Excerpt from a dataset

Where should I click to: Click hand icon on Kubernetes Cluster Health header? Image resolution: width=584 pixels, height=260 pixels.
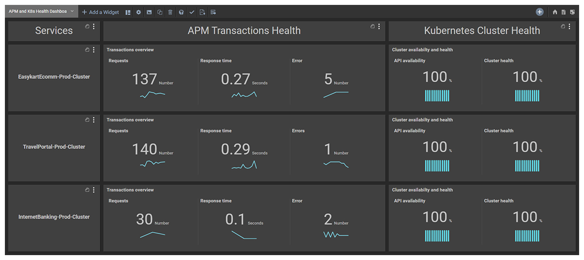pos(563,26)

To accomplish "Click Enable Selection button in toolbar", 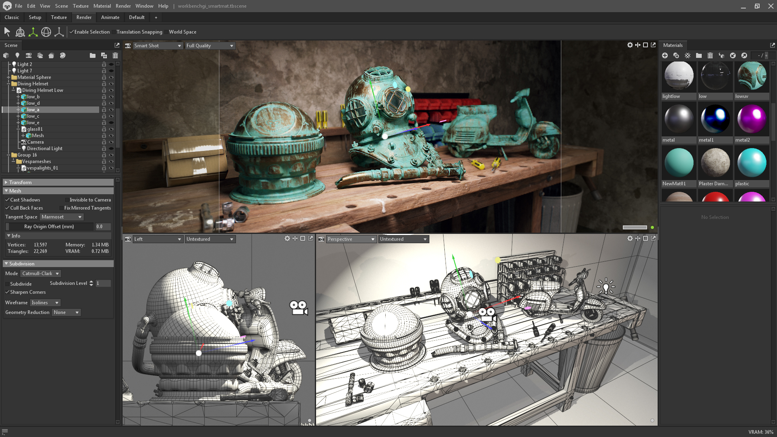I will [x=88, y=32].
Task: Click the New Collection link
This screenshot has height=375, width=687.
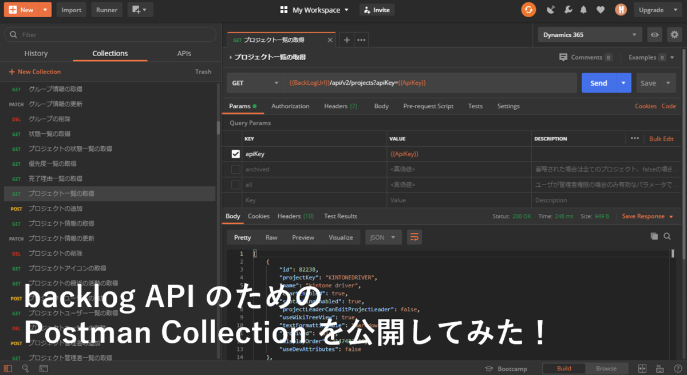Action: pos(34,72)
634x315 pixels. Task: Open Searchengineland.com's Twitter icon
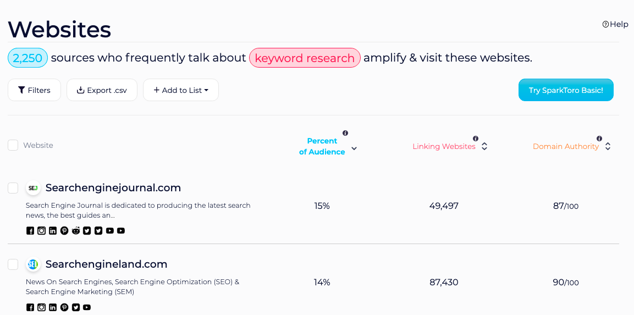[x=76, y=307]
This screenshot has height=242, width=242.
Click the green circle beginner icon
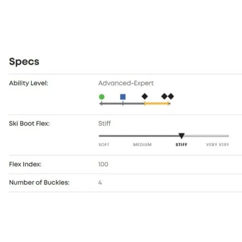101,97
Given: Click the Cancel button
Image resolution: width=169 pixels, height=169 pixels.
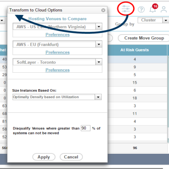Looking at the screenshot, I should [71, 157].
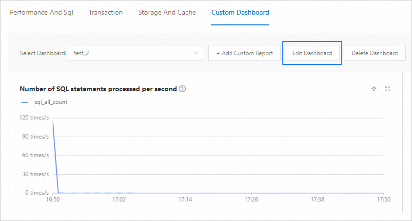Screen dimensions: 412x221
Task: Click the 17:50 time label on x-axis
Action: (x=384, y=200)
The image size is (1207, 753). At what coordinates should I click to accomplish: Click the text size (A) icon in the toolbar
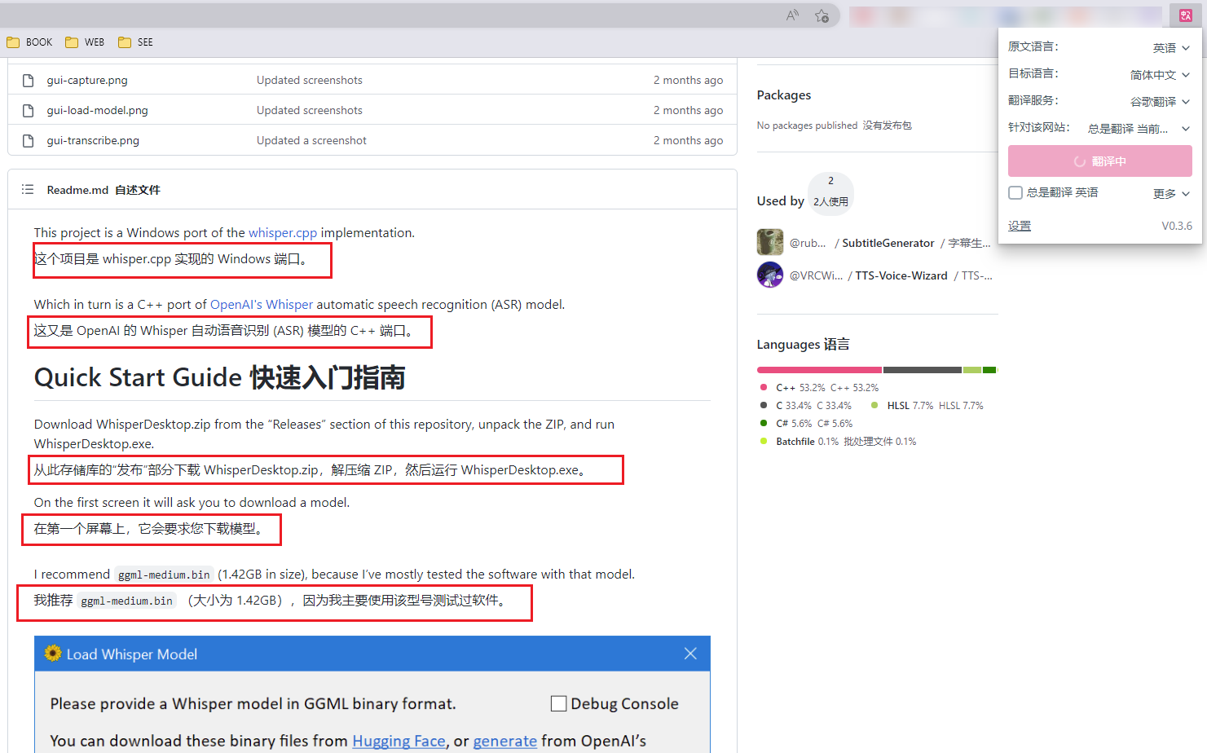[791, 15]
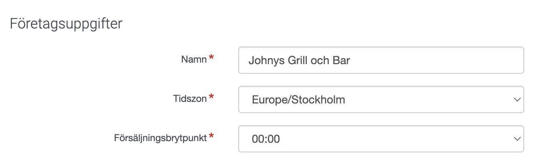Select the Europe/Stockholm value text
The height and width of the screenshot is (158, 535).
298,100
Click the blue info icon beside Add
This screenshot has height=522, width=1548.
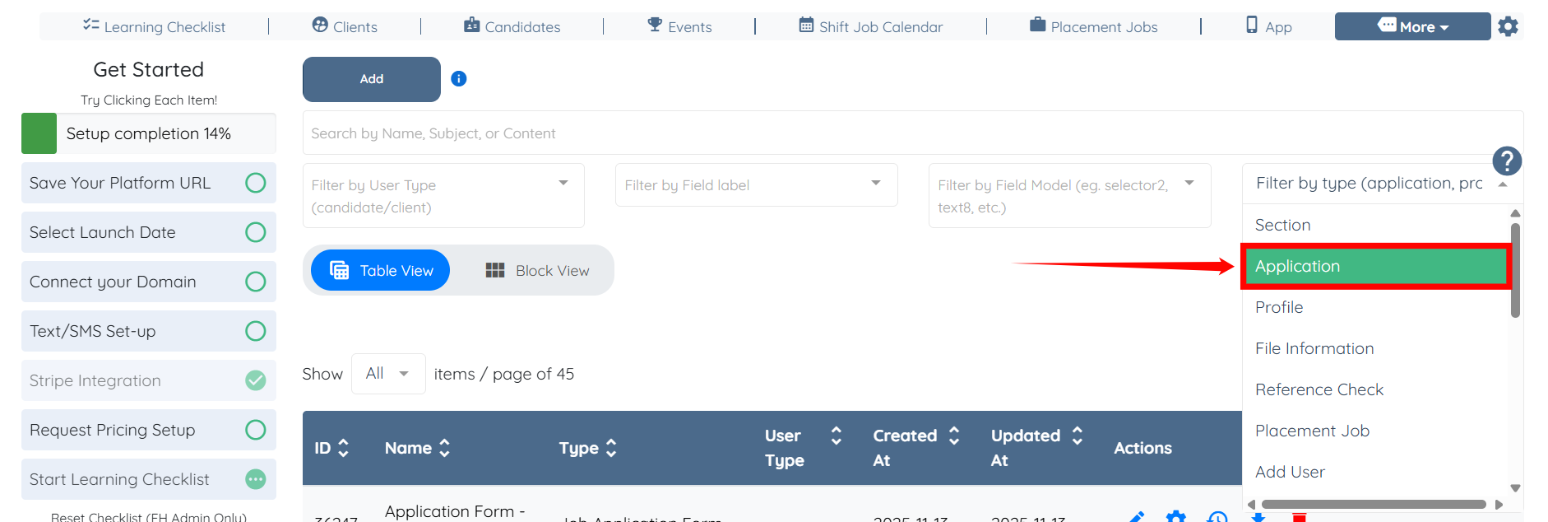459,79
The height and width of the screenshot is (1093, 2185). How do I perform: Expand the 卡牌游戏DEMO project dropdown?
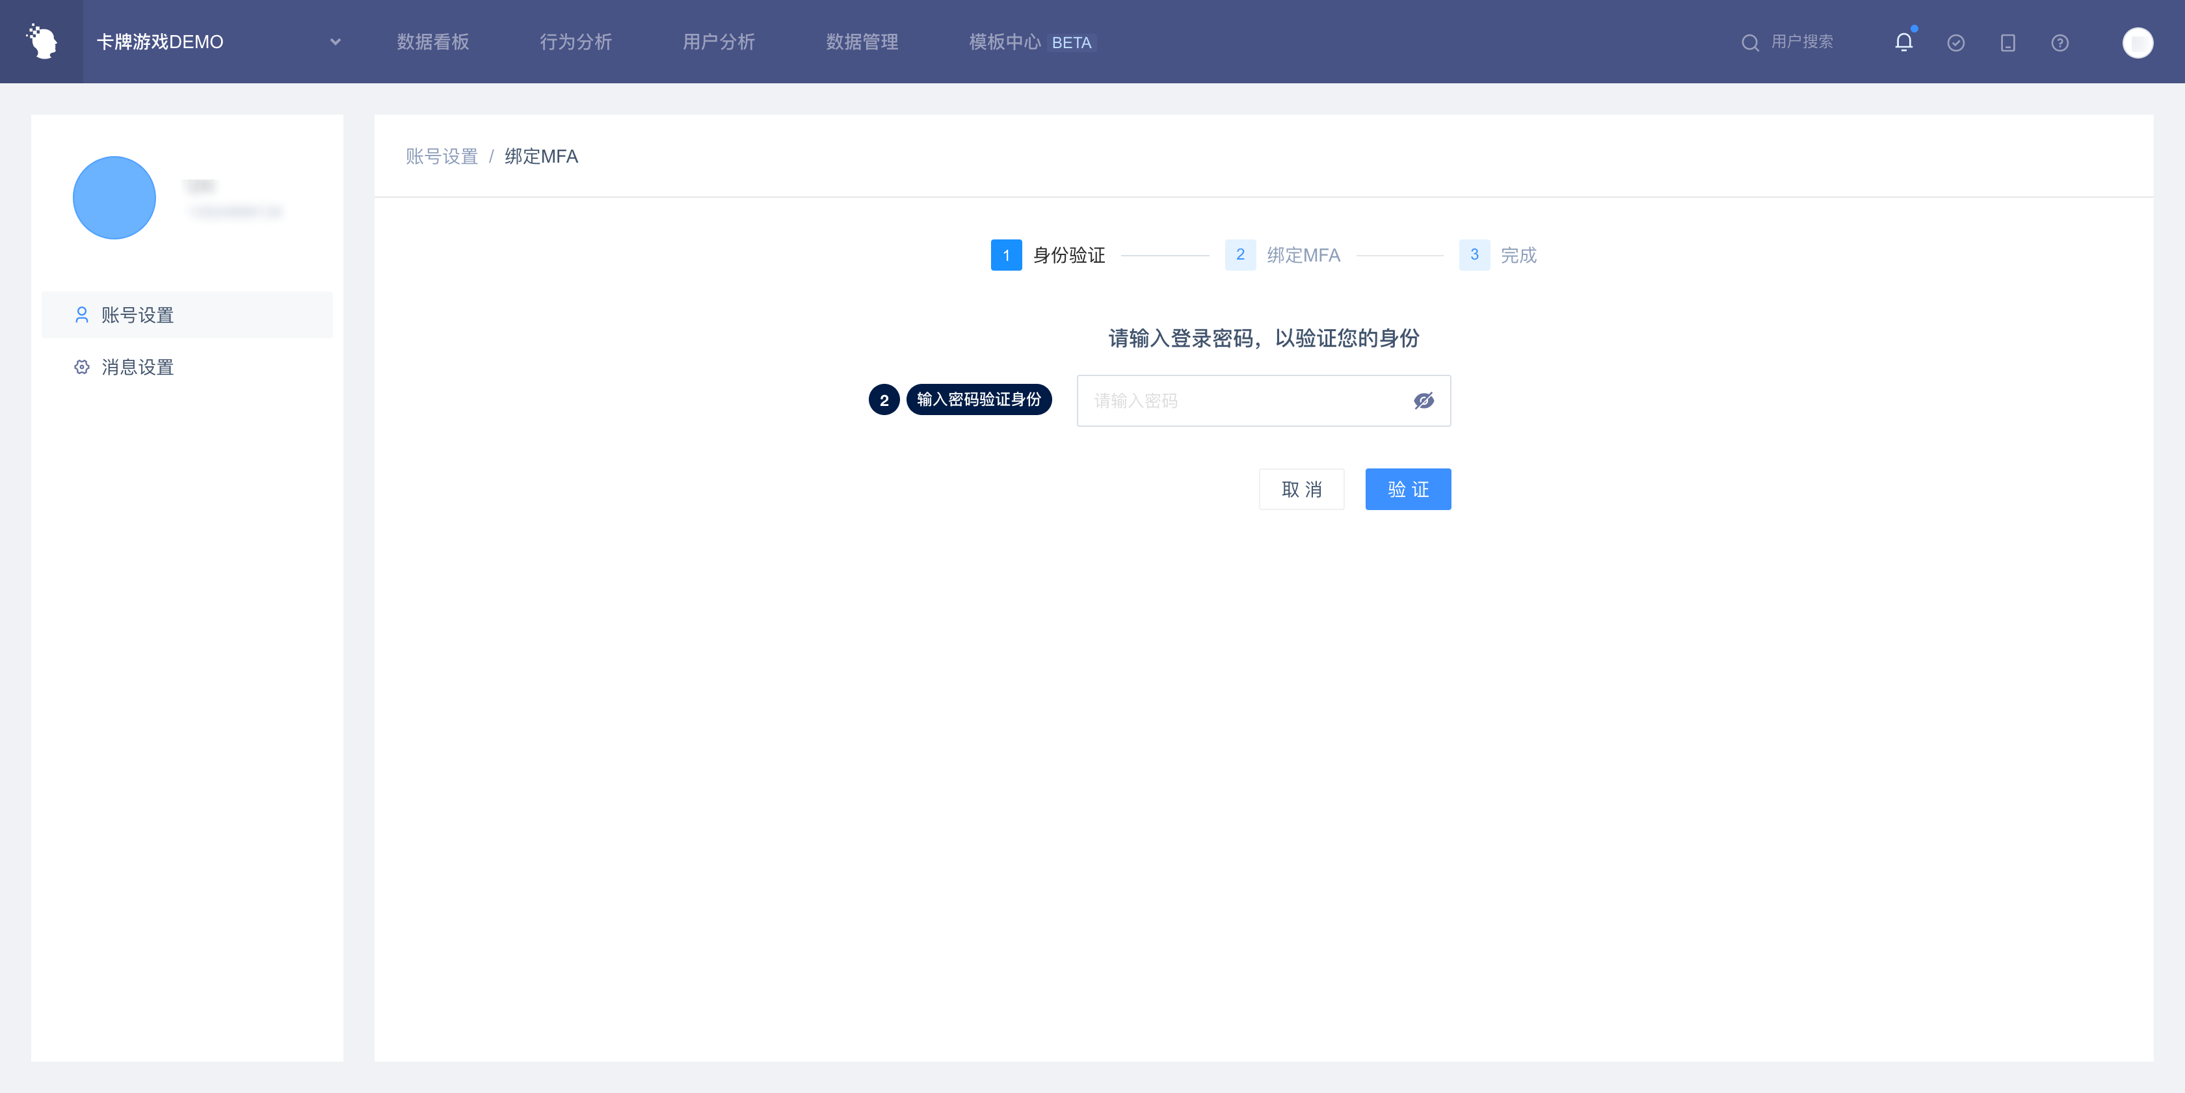point(335,42)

**Work to do**
Reproduce the listing word for word, starting at the line containing "This screenshot has height=242, width=242." and ending after the line containing "Action: (x=384, y=200)". Leave out the pictures.

**Solution to this task**
This screenshot has height=242, width=242.
Click the green circle beginner icon
101,97
Given: Click the Cancel button
Image resolution: width=169 pixels, height=169 pixels.
Looking at the screenshot, I should [71, 157].
Screen dimensions: 412x221
Task: Click the 17:50 time label on x-axis
Action: (x=384, y=200)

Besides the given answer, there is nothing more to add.